For instance, he pointed out that the relatively high household debt, which stood at 88.4% of GDP, remained a key vulnerability, while the risk of a sharp decline in house prices should be carefully monitored.

Lee also said the government would need to remain focused on enhancing competitiveness, productivity and innovation in the economy to further uplift the country’s growth potential.

SERC said it expected Malaysia’s GDP growth to slow moderately to 4.9% in 2018. This compared with its earlier 2018 GDP growth forecast of 4.6%.

Lee said he did not expect any change to the country’s interest rates until next year.
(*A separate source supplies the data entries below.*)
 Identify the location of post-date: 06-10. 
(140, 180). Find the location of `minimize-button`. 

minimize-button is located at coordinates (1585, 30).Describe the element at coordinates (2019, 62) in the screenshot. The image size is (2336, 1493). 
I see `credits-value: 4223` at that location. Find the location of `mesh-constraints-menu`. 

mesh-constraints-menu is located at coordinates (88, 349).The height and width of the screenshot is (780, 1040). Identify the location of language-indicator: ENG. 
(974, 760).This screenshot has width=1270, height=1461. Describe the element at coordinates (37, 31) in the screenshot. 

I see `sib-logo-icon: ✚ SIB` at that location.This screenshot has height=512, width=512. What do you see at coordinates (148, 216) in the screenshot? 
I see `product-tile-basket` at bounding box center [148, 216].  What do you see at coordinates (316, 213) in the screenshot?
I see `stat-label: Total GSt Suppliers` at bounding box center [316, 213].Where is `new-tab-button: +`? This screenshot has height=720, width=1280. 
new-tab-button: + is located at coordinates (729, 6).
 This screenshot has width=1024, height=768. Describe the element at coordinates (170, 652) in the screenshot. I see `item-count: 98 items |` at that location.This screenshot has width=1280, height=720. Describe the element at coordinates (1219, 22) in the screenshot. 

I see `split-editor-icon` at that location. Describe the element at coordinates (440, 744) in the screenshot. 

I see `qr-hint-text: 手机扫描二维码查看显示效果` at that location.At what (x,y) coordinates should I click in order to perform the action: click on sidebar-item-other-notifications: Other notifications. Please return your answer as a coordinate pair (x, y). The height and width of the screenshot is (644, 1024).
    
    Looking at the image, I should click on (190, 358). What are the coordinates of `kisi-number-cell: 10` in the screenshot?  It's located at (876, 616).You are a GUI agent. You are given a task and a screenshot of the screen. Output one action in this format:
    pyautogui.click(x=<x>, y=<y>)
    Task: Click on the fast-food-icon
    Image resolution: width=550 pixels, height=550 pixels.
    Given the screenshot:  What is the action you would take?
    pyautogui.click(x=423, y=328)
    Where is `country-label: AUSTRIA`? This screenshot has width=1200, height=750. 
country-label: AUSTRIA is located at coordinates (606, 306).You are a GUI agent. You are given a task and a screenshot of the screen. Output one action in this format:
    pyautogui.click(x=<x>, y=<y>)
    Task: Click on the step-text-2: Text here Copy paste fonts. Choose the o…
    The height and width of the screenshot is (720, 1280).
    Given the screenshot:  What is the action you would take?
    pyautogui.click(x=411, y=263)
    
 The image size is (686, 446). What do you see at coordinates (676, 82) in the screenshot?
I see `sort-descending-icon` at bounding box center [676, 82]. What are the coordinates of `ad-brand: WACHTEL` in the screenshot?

“We expect Bank Negara to maintain the overnight policy rate at 3% this year.

“Nevertheless, we think the central bank should prepare the groundwork for a gradual rise in interest rates in 2018 if the economy continues to strengthen,” he added.

He explained that as the current inflation was largely cost-induced and there was no developing signs of demand price pressure, Bank Negara was unlikely to act soon to tame inflationary expectations.

Lee said inflation in Malaysia would likely moderate in the second half of this year, with the growth in consumer price index (CPI) expected to ease to 3%-3.5% from 4%-4.2% in the first half of 2017.

Overall, SERC projected the country’s inflation to average at around 3.5% to 4% this year.